Due i motivi. Prima di tutto gli strascichi della pandemia da coronavirus. Secondo, il nuovo Patto della Concordia, che da un lato tende la mano con il tetto di budget, dall’altra fissa una clausola mica da niente, una tassa di ingresso di 200 milioni di dollari, quasi 170 milioni di euro.

È una misura che la Formula 1 ha voluto a tutela delle piccole squadre: chi ne compra una già avviata – e magari la sottrae alla bancarotta – non paga l’iscrizione. Altrimenti, quei soldi finiscono nelle tasche di chi già corre, secondo il solito schema di suddivisione dei proventi.
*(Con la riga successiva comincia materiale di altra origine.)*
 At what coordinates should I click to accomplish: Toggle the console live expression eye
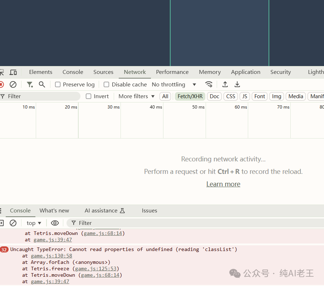click(x=55, y=223)
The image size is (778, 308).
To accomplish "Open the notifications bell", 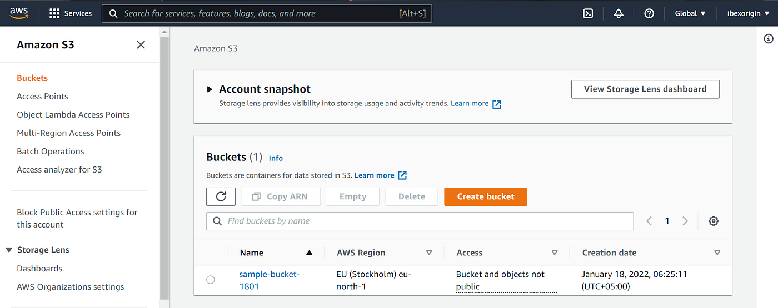I will click(x=619, y=13).
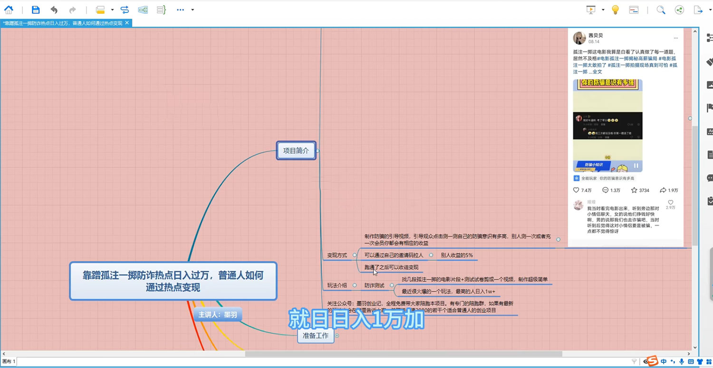Image resolution: width=713 pixels, height=368 pixels.
Task: Click the lightbulb idea icon
Action: tap(615, 10)
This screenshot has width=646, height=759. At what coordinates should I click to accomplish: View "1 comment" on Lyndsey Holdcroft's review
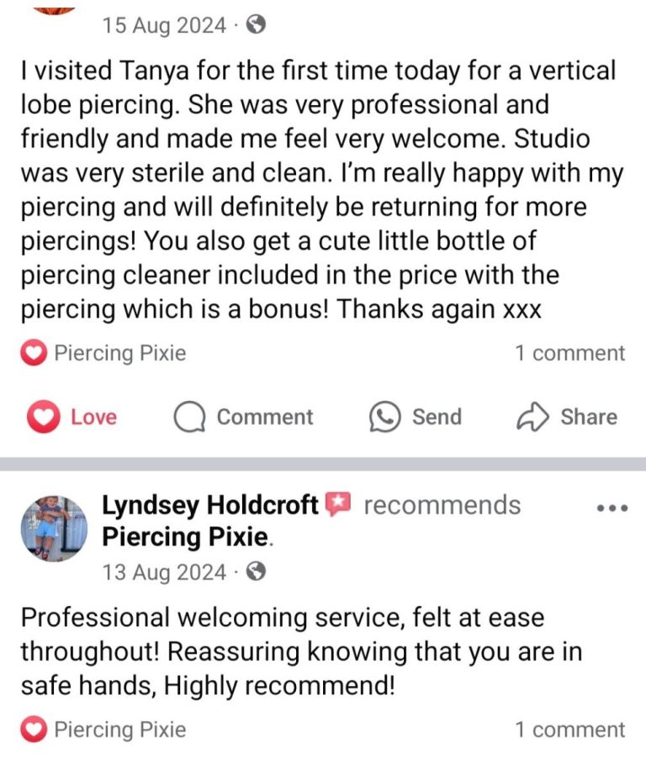(570, 730)
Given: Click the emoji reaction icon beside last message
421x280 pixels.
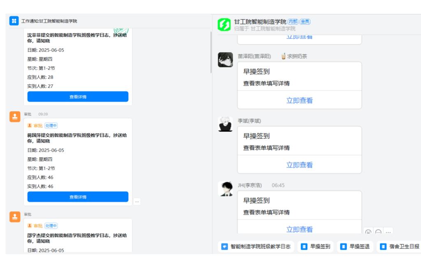Looking at the screenshot, I should 368,232.
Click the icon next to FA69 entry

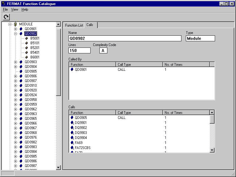(x=72, y=143)
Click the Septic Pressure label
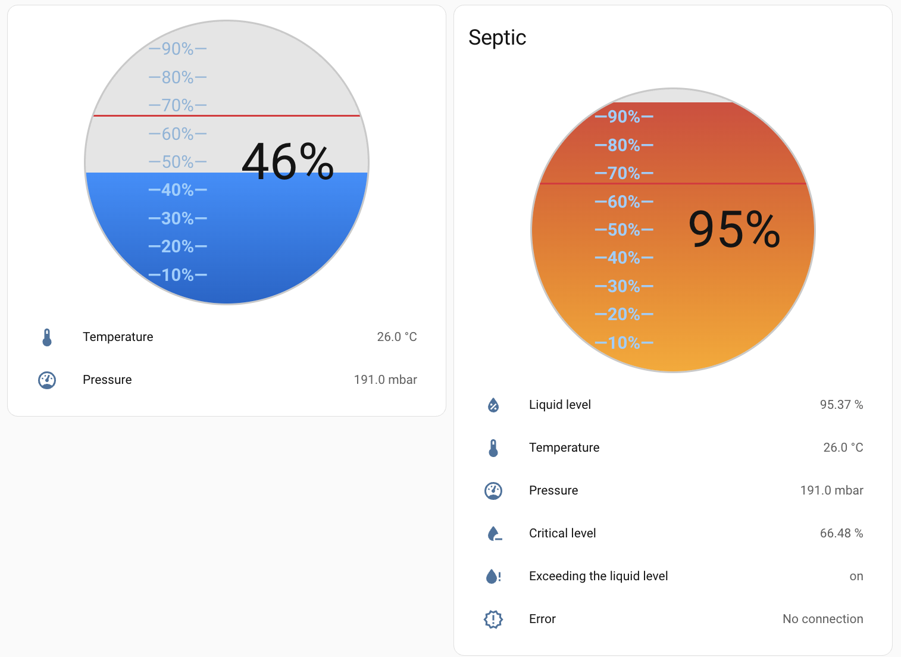Viewport: 901px width, 657px height. [553, 491]
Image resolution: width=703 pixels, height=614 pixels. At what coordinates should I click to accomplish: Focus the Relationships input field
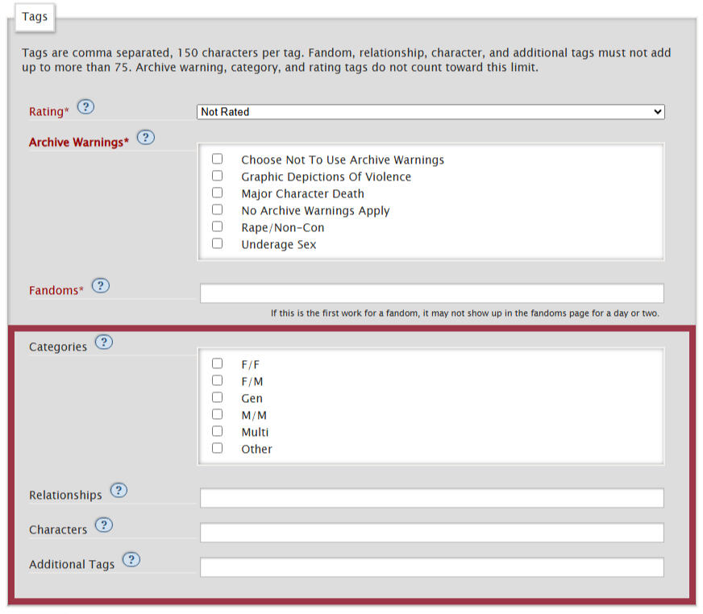click(431, 497)
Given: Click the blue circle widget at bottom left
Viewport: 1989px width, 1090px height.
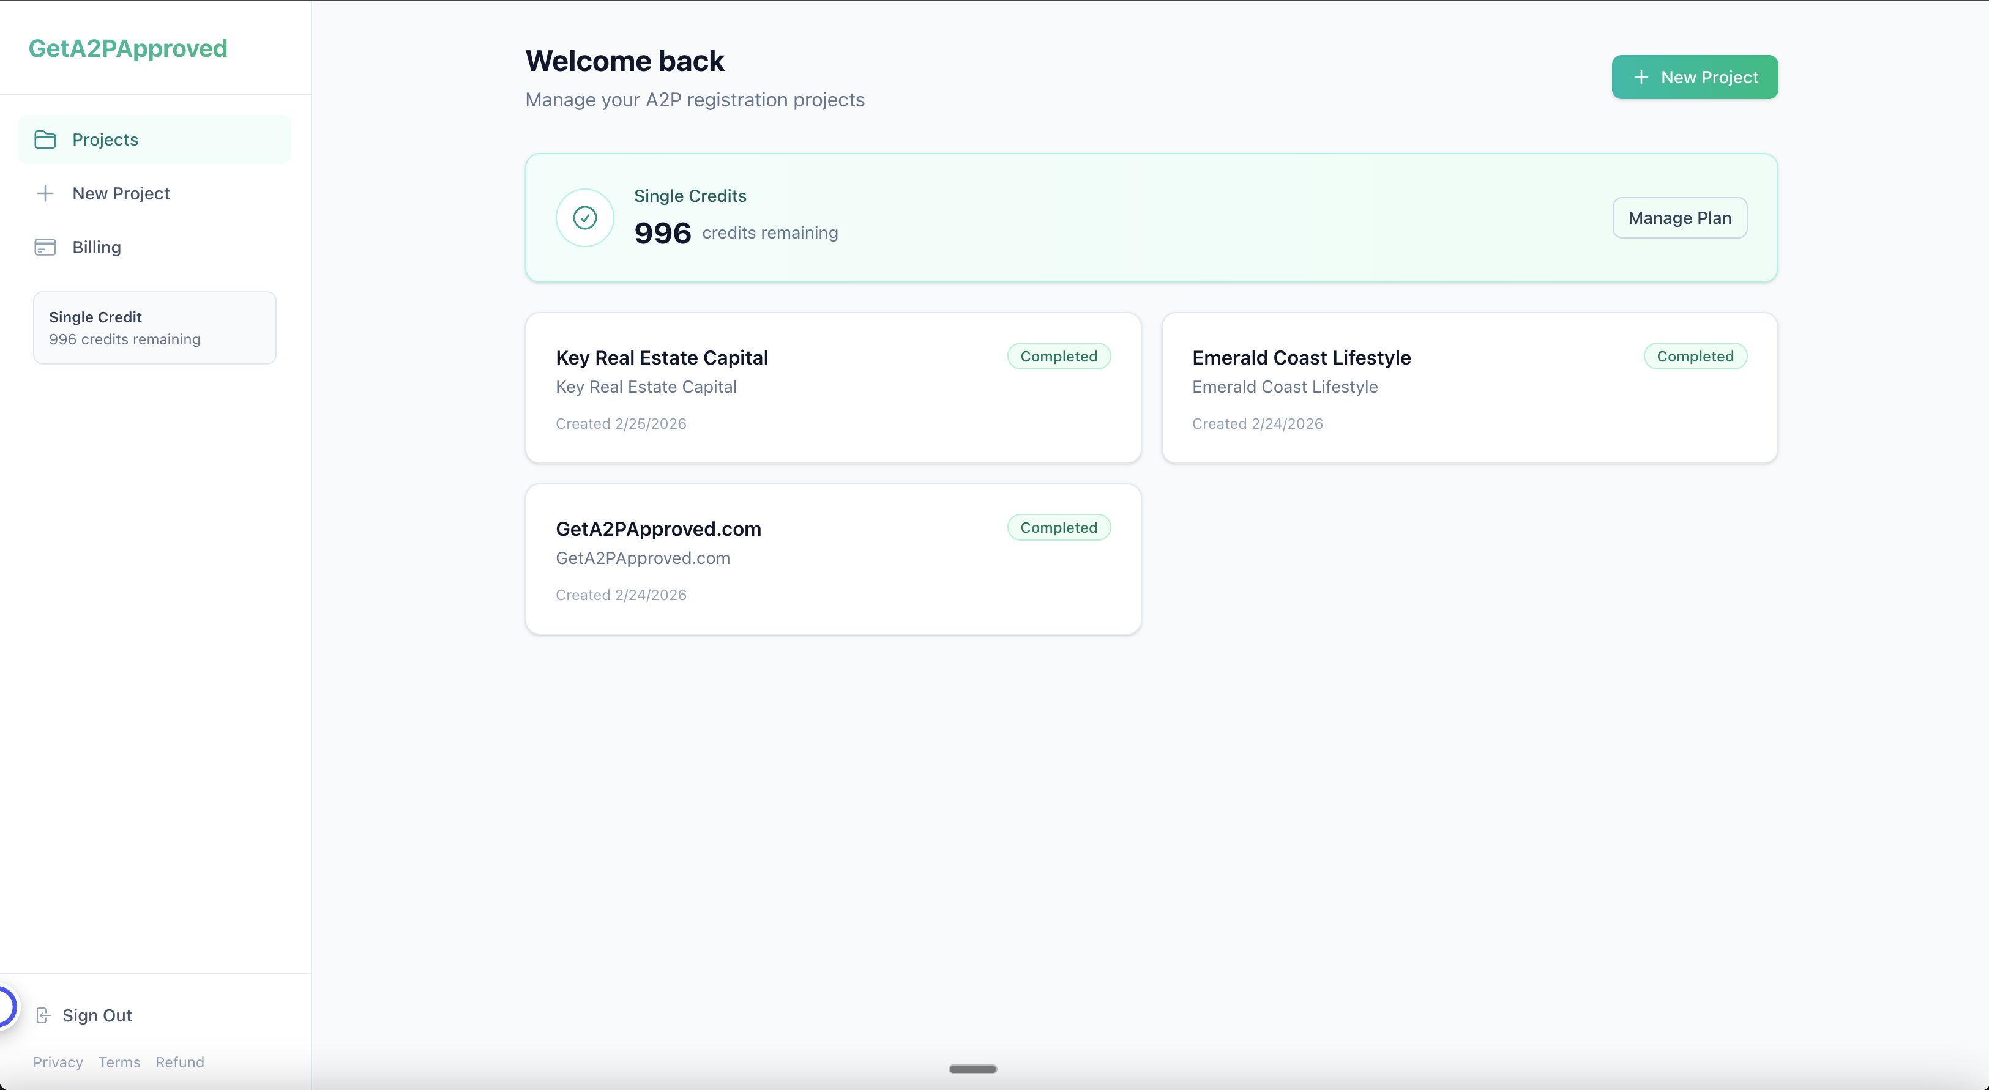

Dice Eddie Jordan a Racefans.net che lui, con un sistema del genere negli anni Novanta, mai sarebbe entrato nel circo:

It makes the sport a bit like a franchise and it would have curtailed teams like Jordan entering Formula 1.

Jordan came through Formula 4, Formula 3 and 3000 and won all the races in those categories to be able to get the superlicence to move forward. This stops all of that, so I’m wholly against it.

E in effetti c’è questo nuovo balzello – ma non solo questo, probabilmente – dietro la latitanza di Panthera che nel 2019 annunciava l’avvio delle manovre verso il paddock.

Oggi non c’è un sito web, non una pagina social ufficiale. Il declino di Panthera ricorda in tutto e per tutto quello di USF1, un’altra idea velleitaria senza base e senza soldi.